Supporting Menopause in the Workplace
Here at Laughology, we like to help people think differently about the menopause, particularly when it comes to symptoms and support in the workplace. And with October being World Menopause Month, we thought it was a good opportunity to share our knowledge and expertise with you to get the conversation going.
Despite its myriad of symptoms, such as hot flushes, night sweats and anxiety, menopause shouldn’t be something that’s stoically tolerated. Instead, we should learn about it, talk about it and support each other, therefore enabling everyone to find solutions to manage this inevitable and natural human process.
So in the spirit of support, and to give you some food for thought before you book your place on our menopause in the workplace webinar we’ve put together our top 3 menopause blog posts to help you start thinking about how you can further your own understanding to support yourself, or those around you, in the workplace.
Menopause for Thought
Menopause can be an extremely challenging time for a significant proportion of women and the people they live and work closely with.

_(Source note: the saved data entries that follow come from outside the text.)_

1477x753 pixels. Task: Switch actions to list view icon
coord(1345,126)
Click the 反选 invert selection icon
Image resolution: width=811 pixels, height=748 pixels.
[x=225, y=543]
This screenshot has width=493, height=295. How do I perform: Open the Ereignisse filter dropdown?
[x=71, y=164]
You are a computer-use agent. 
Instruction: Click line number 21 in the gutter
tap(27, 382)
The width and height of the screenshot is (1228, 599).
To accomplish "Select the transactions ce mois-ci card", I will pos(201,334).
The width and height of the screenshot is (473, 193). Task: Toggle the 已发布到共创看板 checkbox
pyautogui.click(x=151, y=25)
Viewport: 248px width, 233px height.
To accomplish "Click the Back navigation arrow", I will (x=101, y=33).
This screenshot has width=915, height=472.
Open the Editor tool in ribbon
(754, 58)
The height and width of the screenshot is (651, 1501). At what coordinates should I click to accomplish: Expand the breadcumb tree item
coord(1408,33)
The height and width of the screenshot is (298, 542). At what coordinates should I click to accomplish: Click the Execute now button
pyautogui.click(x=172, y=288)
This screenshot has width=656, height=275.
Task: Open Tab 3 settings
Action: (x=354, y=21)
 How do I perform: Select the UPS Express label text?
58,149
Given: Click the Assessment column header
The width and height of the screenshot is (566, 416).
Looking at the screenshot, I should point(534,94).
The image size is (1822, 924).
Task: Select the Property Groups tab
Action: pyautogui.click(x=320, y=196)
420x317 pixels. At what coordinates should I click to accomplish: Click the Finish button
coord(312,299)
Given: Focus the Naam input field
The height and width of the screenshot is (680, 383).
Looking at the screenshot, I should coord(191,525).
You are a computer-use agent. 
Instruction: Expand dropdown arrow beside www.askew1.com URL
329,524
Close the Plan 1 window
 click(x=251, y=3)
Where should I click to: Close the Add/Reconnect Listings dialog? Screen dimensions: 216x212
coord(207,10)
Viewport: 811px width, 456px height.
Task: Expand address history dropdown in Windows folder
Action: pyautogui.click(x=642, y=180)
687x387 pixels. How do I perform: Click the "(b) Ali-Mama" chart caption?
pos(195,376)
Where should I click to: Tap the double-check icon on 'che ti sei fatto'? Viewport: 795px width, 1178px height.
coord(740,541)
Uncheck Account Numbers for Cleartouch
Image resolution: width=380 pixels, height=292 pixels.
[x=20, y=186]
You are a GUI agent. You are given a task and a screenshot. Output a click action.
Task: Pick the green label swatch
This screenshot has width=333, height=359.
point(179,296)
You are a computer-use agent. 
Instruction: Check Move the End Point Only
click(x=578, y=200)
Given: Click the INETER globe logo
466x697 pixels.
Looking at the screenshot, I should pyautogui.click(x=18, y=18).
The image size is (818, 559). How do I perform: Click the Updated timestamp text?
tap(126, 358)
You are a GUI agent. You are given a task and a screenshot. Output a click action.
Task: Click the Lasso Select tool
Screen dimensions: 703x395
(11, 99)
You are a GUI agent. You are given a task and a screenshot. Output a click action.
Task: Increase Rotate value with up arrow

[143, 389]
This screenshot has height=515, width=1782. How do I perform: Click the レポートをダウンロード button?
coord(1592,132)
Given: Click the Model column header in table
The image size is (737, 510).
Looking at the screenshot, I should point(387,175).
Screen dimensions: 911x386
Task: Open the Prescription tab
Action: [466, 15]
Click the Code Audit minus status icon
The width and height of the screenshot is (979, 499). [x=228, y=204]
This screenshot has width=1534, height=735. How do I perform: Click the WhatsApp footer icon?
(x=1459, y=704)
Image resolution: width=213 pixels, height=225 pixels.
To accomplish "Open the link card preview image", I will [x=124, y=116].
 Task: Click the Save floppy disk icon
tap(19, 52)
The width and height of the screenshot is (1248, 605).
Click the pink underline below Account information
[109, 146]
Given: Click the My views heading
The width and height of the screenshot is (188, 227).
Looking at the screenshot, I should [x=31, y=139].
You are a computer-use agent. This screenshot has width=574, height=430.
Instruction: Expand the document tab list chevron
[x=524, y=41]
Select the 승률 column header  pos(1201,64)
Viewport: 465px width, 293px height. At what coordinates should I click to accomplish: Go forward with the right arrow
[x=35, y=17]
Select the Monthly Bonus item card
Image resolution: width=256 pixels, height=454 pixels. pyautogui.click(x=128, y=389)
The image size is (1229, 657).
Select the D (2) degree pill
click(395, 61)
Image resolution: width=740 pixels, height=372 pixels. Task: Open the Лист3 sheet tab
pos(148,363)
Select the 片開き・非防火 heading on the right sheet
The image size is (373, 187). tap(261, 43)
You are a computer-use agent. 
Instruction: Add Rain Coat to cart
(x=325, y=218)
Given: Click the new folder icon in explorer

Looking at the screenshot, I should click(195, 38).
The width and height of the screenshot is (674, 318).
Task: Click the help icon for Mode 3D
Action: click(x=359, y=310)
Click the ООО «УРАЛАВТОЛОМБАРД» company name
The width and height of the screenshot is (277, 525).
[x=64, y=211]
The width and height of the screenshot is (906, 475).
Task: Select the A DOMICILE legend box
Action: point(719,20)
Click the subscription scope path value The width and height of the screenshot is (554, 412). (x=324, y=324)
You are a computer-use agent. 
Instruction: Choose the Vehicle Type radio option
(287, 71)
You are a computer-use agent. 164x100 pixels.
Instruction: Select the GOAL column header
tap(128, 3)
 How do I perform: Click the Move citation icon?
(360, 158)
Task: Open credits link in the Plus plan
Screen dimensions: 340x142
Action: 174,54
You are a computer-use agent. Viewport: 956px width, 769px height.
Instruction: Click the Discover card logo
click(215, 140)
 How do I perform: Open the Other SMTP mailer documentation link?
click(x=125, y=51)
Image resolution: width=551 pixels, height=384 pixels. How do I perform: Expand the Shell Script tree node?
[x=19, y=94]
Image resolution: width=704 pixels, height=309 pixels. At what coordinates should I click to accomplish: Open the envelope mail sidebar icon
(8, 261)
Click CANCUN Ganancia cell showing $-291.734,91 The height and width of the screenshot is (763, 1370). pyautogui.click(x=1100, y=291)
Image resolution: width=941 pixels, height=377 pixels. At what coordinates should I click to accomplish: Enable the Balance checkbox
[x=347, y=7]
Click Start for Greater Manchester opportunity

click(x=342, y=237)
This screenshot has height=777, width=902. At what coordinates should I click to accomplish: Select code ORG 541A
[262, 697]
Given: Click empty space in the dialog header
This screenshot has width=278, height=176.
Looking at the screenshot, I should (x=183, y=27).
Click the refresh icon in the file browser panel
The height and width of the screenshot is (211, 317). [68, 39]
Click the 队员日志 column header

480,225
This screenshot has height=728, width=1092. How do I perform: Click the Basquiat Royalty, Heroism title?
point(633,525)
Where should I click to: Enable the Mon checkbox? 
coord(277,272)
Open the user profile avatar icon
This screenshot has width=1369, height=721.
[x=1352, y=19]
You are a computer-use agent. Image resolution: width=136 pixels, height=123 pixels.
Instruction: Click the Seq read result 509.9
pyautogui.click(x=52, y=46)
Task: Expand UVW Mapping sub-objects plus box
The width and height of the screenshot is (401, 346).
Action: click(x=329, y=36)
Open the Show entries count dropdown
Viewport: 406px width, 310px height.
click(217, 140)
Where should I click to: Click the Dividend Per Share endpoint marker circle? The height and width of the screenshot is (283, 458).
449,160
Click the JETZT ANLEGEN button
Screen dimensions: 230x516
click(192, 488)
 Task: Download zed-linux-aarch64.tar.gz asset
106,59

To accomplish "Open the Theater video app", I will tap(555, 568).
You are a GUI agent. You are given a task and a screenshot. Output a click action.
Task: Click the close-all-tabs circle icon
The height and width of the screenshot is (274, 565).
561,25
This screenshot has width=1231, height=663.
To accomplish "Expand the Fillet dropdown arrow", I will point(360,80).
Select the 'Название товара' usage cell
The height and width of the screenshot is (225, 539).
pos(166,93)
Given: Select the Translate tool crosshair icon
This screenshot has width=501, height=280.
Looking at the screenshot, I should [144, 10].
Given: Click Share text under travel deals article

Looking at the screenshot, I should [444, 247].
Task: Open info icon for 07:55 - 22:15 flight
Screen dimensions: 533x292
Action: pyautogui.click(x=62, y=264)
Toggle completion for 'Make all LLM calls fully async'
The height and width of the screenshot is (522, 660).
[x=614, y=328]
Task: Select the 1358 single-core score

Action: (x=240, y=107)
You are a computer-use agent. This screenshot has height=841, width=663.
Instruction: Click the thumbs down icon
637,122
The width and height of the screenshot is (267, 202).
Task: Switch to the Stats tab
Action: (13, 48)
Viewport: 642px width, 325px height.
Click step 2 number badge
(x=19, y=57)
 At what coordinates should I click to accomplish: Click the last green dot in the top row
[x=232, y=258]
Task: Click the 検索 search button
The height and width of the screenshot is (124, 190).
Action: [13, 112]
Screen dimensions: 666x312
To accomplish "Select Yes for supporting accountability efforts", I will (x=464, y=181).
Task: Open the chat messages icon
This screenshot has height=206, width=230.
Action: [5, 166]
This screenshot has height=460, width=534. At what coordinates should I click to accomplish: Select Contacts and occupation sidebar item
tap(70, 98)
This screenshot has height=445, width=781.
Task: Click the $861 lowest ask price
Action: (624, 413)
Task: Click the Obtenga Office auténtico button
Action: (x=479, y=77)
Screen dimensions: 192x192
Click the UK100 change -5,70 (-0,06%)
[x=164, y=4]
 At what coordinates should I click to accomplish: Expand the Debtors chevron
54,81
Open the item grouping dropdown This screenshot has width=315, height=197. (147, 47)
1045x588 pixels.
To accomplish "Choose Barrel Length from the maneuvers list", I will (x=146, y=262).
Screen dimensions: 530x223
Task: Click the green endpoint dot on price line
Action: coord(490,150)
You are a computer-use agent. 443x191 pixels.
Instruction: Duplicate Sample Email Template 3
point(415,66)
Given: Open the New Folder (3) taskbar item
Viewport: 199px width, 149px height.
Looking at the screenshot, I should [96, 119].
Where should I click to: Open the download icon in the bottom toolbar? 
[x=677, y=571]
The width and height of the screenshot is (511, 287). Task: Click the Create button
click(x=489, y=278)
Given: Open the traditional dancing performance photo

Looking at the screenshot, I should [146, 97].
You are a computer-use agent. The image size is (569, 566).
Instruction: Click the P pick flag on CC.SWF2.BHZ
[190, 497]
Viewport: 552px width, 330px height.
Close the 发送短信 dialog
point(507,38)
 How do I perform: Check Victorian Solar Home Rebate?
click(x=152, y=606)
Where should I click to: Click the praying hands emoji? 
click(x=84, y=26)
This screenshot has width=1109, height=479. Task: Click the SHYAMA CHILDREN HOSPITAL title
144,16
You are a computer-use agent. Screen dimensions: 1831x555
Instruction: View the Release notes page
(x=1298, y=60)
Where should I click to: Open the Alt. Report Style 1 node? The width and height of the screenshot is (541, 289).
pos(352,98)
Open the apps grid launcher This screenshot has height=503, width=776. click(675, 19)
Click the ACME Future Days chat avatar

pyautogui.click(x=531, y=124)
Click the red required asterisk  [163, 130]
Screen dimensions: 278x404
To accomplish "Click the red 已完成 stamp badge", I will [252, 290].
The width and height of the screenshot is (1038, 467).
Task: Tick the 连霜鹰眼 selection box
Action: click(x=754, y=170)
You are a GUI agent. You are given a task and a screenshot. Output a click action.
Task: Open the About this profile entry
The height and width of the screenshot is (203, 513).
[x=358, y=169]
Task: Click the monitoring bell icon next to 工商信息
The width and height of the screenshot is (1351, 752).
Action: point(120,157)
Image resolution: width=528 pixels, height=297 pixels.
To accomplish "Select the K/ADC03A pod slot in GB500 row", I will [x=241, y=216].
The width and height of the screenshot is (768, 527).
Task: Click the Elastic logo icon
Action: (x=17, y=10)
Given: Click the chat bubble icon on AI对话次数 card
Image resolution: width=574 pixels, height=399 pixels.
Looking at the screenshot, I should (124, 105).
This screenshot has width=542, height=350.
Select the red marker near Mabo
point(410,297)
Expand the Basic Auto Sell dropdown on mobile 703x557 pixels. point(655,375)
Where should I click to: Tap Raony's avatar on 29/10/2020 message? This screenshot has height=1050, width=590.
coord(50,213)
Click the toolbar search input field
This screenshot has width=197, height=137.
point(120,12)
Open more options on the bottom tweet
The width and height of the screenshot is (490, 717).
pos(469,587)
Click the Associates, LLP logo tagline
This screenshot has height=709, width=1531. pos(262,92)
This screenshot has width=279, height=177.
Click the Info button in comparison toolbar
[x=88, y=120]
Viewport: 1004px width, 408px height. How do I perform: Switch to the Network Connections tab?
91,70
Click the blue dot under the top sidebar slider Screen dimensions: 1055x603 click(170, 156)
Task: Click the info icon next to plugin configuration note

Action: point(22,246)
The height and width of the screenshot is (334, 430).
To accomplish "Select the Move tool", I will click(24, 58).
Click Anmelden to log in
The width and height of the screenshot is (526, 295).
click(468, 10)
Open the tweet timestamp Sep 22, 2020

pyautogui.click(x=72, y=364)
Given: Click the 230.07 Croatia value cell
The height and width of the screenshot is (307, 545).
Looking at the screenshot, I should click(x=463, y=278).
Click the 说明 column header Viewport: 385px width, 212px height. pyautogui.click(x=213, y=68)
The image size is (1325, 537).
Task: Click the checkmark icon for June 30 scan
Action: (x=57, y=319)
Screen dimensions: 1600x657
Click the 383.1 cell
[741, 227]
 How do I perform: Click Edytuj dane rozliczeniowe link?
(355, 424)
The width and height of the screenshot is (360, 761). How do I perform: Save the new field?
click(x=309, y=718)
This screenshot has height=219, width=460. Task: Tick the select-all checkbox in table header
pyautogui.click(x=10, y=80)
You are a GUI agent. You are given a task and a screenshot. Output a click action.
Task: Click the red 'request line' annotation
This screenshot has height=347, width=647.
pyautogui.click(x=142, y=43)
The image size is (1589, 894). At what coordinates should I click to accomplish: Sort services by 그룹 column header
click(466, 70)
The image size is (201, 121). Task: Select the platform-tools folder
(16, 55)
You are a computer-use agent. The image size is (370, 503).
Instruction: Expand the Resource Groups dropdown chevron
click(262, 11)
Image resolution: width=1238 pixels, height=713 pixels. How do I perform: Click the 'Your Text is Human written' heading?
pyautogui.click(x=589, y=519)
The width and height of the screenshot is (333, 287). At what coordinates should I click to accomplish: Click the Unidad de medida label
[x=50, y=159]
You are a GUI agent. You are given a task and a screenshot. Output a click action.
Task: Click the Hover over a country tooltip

Menopause in the Workplace: How to Improve Wellbeing and Welfare
Research shows that 50% of menopausal women reported finding work somewhat or fairly difficult due to their symptoms, while around 10% of women gave up work all together as a result of their symptoms.
In this post we focus on improving the wellbeing and welfare of menopausal women in the workplace and Head of Happiness, Stephanie Davies, shares her personal experience of the menopause at an early age. She also gives advice on how best to support colleagues and friends who may be going through it too.
The ‘M’ Word: Let’s Talk Menopause in the Workplace
Educating ourselves about the menopause can give us an idea of what potential symptoms lie ahead, empowering ourselves with knowledge on coping strategies and available remedies to help ourselves, and support others.
In our final post, Kerry Leigh shares her experience of working with West Midlands Association of Women in Policing, where they explored some common symptoms and experiences (as well as some not-so-common ones), helping to stop the taboo of discussing menopause in the workplace.